Saturday, 4 April 2015

If The Party Leaders Were Fine Wines What Wines Would They Be?

It has long been one's opinion that good leadership is a little like fine wine. One might quibble over the more contentious vintages, but when one is offered a glass of say - 1982 Chateau Pichon Longueville Lalande, then only a chump, or an Australian, might dismiss it as inferior. Fine wine, like good tailoring is "apparent". The same is true of great Prime Ministers. One only had to sniff Margaret Thatcher to know that one was in the presence of a truly great vintage. I am told that the same was true of Sir Alec Douglas-Home.

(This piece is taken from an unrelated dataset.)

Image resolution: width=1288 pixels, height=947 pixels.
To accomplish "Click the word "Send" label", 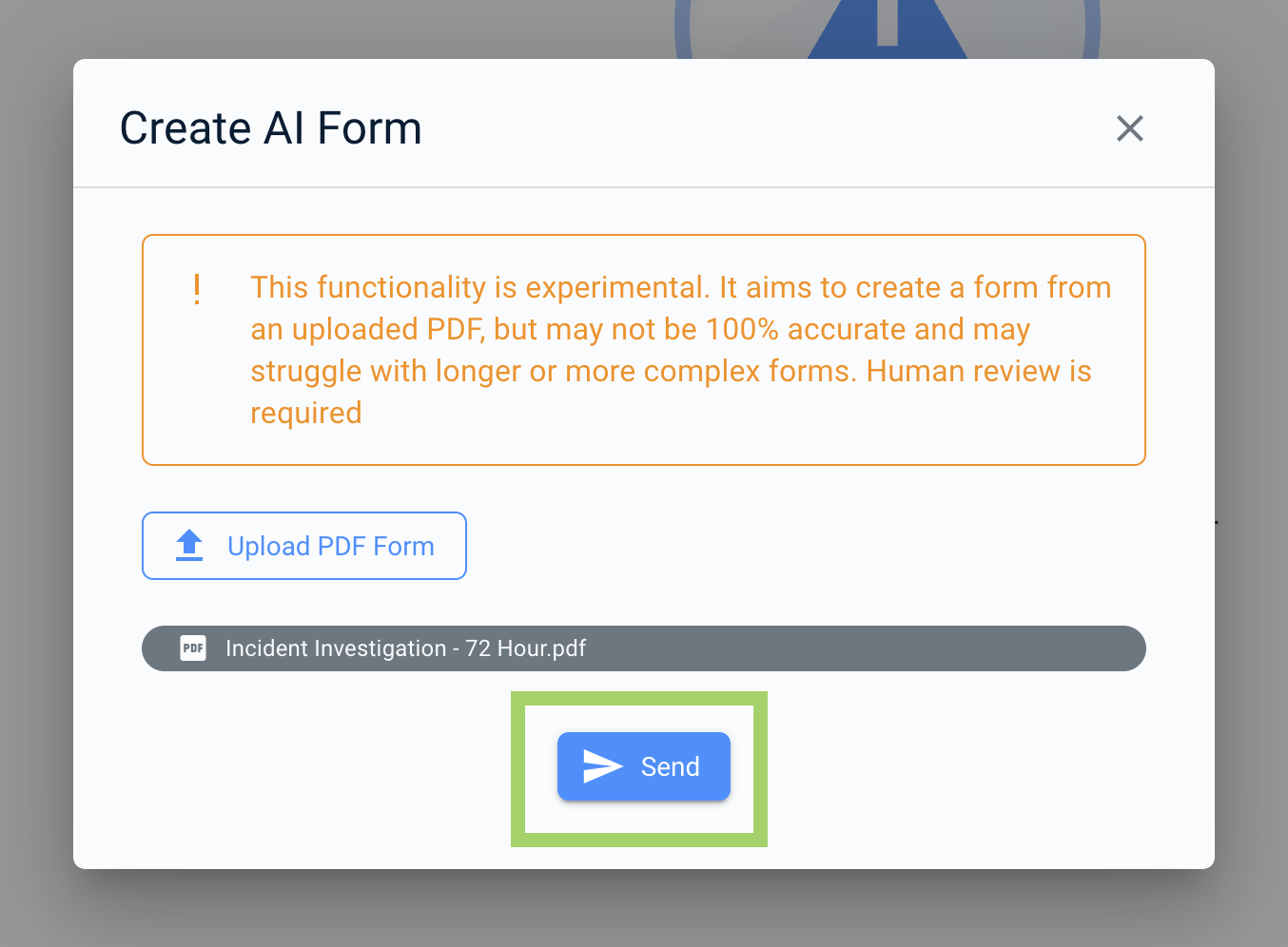I will [670, 766].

And so one's thoughts turn to our current crop of leaders. If they were to be rendered in liquid form, what shape might their bottles be? What grapes would be blended? What is their provenance? Should they be drunk now, or poured down the sink?

Mr Clegg. Limoncello
As a youth, I spent an ill advised weekend on the island of Capri with a group of school friends. Our A levels had been completed and we packed our lighter suits and 'headed south'. On the second night I was offered a glass of limoncello and in a moment of gay abandon drank it. The taste was filthy, the after effects catastrophic and one has never trusted yellow since.

Natalie Bennett. Organic Fairtrade Antipodean Wine.
If wine is labelled with any or all of  the above monikers it should not be touched. It may make you feel momentarily worthy, but it will give you a terrible headache.

Nigel Farage. Rioja.
Mr Farage has a certain appeal. With faint hints of tobacco and a certain depth he is, like a decent Rioja, perfectly drinkable. Indeed in some provincial towns a bottle of red Spanish wine might be seen as rather a sophisticated choice. Cheerful and affordable, Rioja is a grape that might certainly appeal to those who know nothing at all about wine; in much the same way that UKIP appeals to those who know absolutely nothing about politics.

'Ms' Sturgeon. Irn Bru.
I have never drunk it. I never intend to drink it. Let us all move swiftly on.

The Plaid Cymru lady. "House white"
Choose something else.

Mr Miliband. Camp coffee.
Camp coffee claims to be two things it isn't. Much like Mr Miliband and his "Labour" party.

David Cameron. 1985 Margaux
Approaching full maturity, this outstanding wine is both complex and dense. A deep plum/purple colour, sweet notes of blackcurrants and a delicate licorice after taste. Succulent and muli-layered it is good to drink now and should remain so for another five years.

In short, vote Margaux and ignore all inferior imitations.

1 comment:

  1. Chateau de Natalie Bennett was described by Monty Python (Oxon, Cantab.) some 45 years ago as having "a bouquet like an Abo's armpit".

    At least, one thinks so. I shrink from positing this as fact.